Rakel recalled Oskar’s insistence that she befriend Pordis—the leader of the merchant guild. “I must confess, I did not entirely believe you at the time. I am glad you were right.”

“Ogle-worthy Oskar is usually right. His cunning intelligence is one of his many charms,” Phile said. She winked at Oskar, who chuckled at her frank compliment.

“Please, allow us to travel back with you to Begna,” the man said, bowing at the waist. “We will alert the villagers that it is safe to come out of hiding, and properly welcome you—Snow Queen.”

“Halvor?” Rakel asked.

“It would be good to meet with the leaders and see if we might better work together,” General Halvor said.

Rakel smiled at the resistance fighters. “Then I will gladly accept.”

Phile tossed Foedus up in the air. “We’ll have a feast tonight to celebrate! Give me two ticks to find Snorri, and we’ll go hunting and bag us some game!”

“If you would follow us, please, my Queen.” The woman resistance fighter smiled in delight.

Rakel pulled back, her shoulders stiffening. Queen? No, I must stamp this out before they feed their dreams. “I am honored by your esteem, but I am just a princess. I am not a queen over anyone.”

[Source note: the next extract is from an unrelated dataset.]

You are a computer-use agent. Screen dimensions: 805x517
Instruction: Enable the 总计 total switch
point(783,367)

Oskar’s green eyes were bright and suspiciously innocent. “You’re the Queen of Snow.”

Rakel narrowed her eyes at him.

“Oh, yes!” The man nodded emphatically.

“Please, this way.” The woman squirmed through the Verglas soldiers that had begun to clump around Rakel and General Halvor.

They parted for Rakel, and she was surprised to find the resistance fighters were lined up—straining on their toes to see her. They erupted into cheers and waved and flapped their homemade blue patches with the reindeer and the snowflake in the air like they were flags.


“It’s the Snow Queen!”

“Bless you, Princess!”

Rakel shifted awkwardly, embarrassed by the show of devotion, but also deeply pleased. She kept her expression guarded until Phile elbowed her in the side. I know this is what I wanted…but I feel like a fraud. What have I done to deserve this?

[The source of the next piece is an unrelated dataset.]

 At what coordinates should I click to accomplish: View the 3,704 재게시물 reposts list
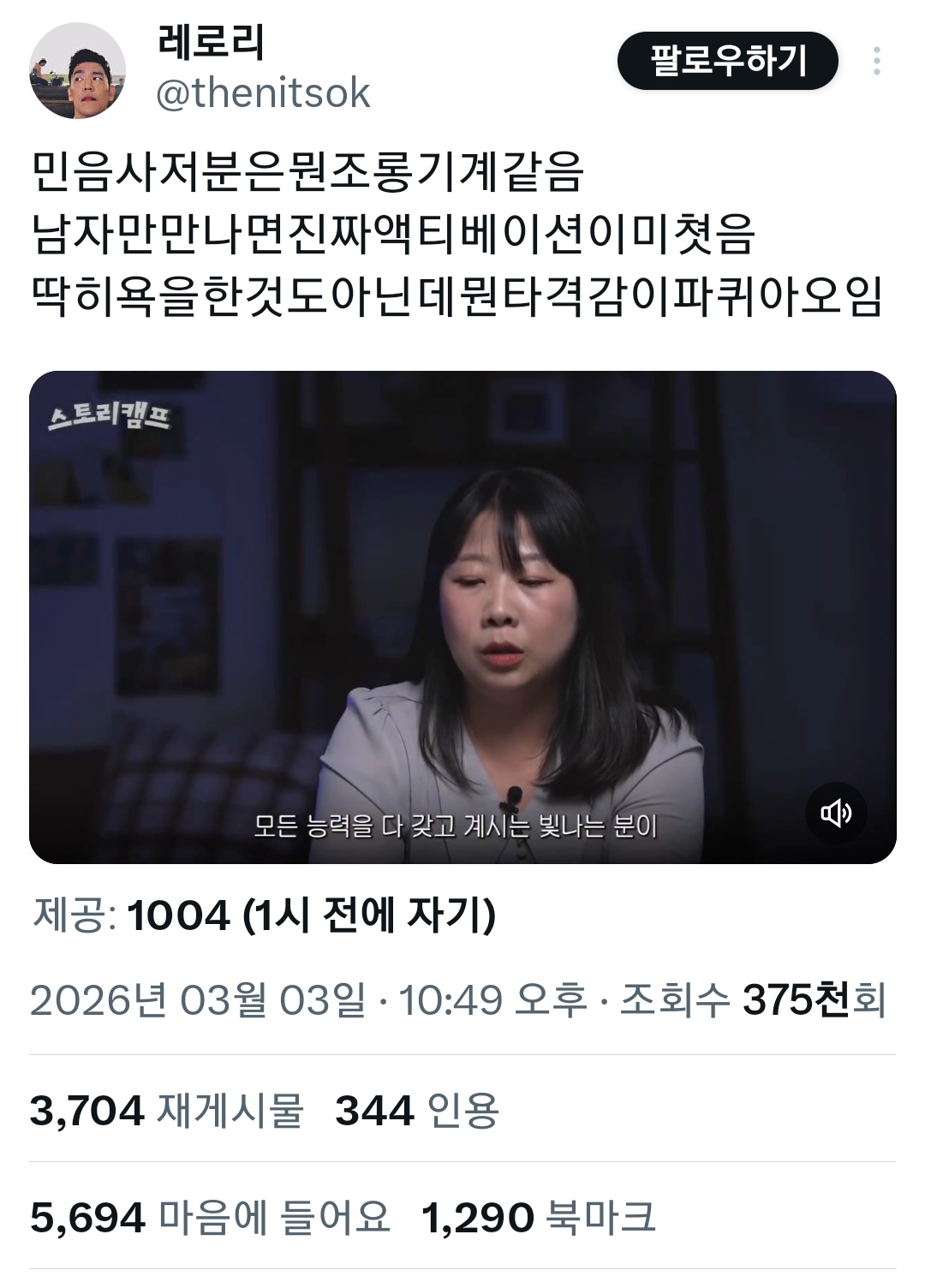pos(167,1110)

“It’s okay to smile, Little Wolf.” Phile had to shout directly into her ear to be heard over the whistles and cheering.

Rakel raised her chin and stiffened her shoulders to keep herself from slouching, but she allowed her expression to soften, and a small smile—the tiniest reveal of the happiness that coursed through her like her magic—graced her lips.

The resistance fighters cheered louder, stamped their feet, and jumped in place. The man and woman who had previously spoken led the way towards the crowd. General Halvor walked behind them.

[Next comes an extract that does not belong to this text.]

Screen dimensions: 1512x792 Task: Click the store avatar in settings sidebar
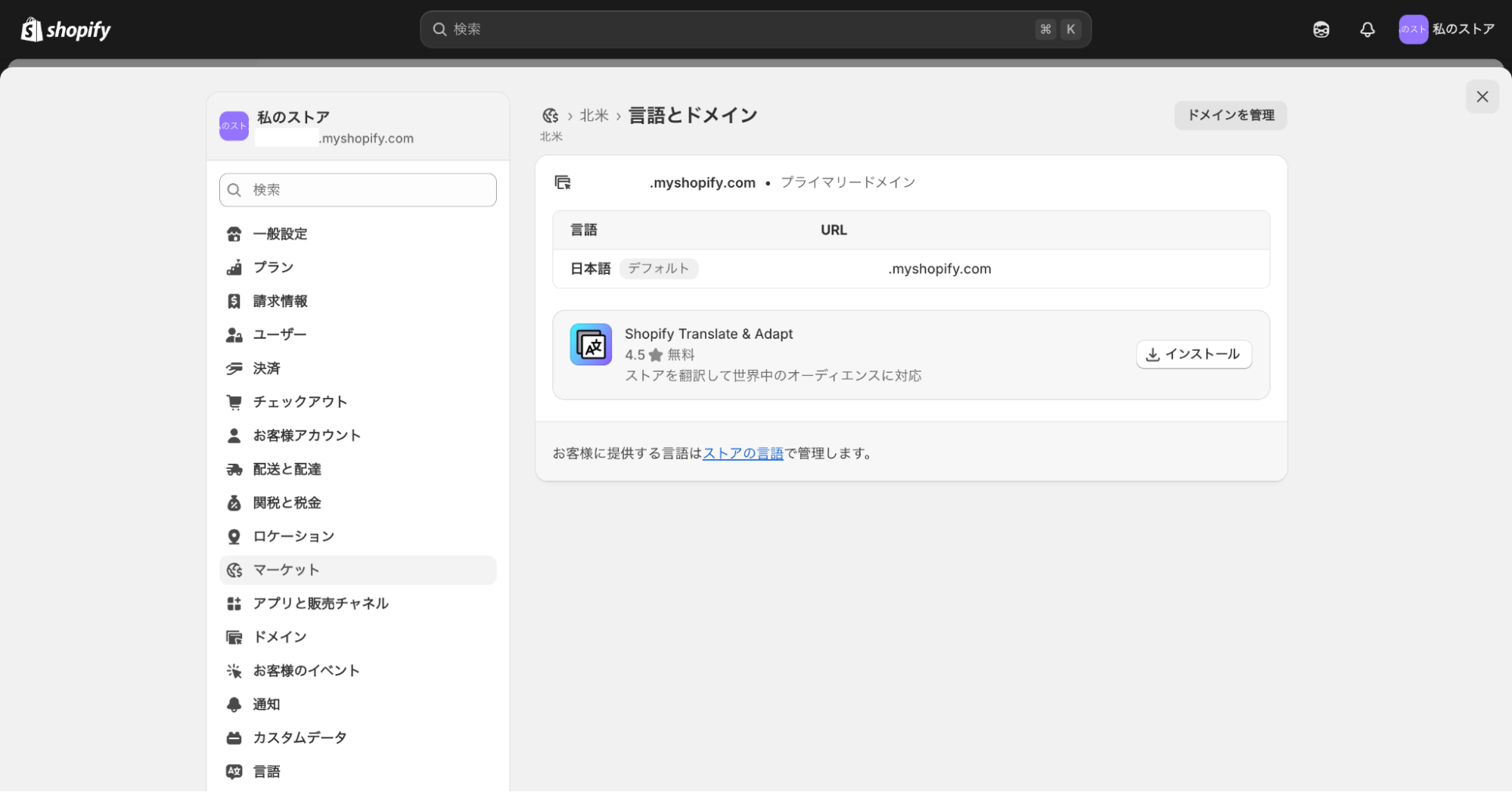pyautogui.click(x=234, y=126)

Rakel moved to follow him, but she was surprised when Oskar placed his hand on her arm. “Princess.” He pointed to their sleigh. The white and gray reindeer that had pulled them to Begna were still hooked up to it. They stamped their hooves and rolled their eyes at the cheering crowd.

Rakel let Oskar lead her away. “What is it?”

“You have been holding onto your magic this entire time, have you not?” Oskar asked.

“Yes,” Rakel admitted.

“Then it’s time you let go and accept the price of your magic.” He smoothed the furs he insisted on piling the sleigh with—even though Rakel was resistant to the cold due to her powers—and fluffed up a back cushion.

“But the resistance fighters—” Rakel started.

“Will still be here when you wake up. He’s right, Little Wolf. You better take a rest,” Phile said. She untied her horse from one of the other army sleighs and mounted up. “Don’t worry, I’ll keep an eye out while you slumber.”

Rakel frowned. “You make it sound peaceful.”

“You look peaceful—no one would ever guess how jumpy and suspicious it makes you. Mind you, as paranoid as you are, I think it’s a wonder you sleep at all,” Phile said.

“I’m getting better.” Rakel let a bit of a pout seep into her voice as she lowered herself into the sleigh.

“You are,” Phile agreed. “But you have a ways to go.”

“I’m not so sure extra caution is a bad thing,” Oskar said as he tucked a fur around Rakel’s legs. “Caution keeps you alive.”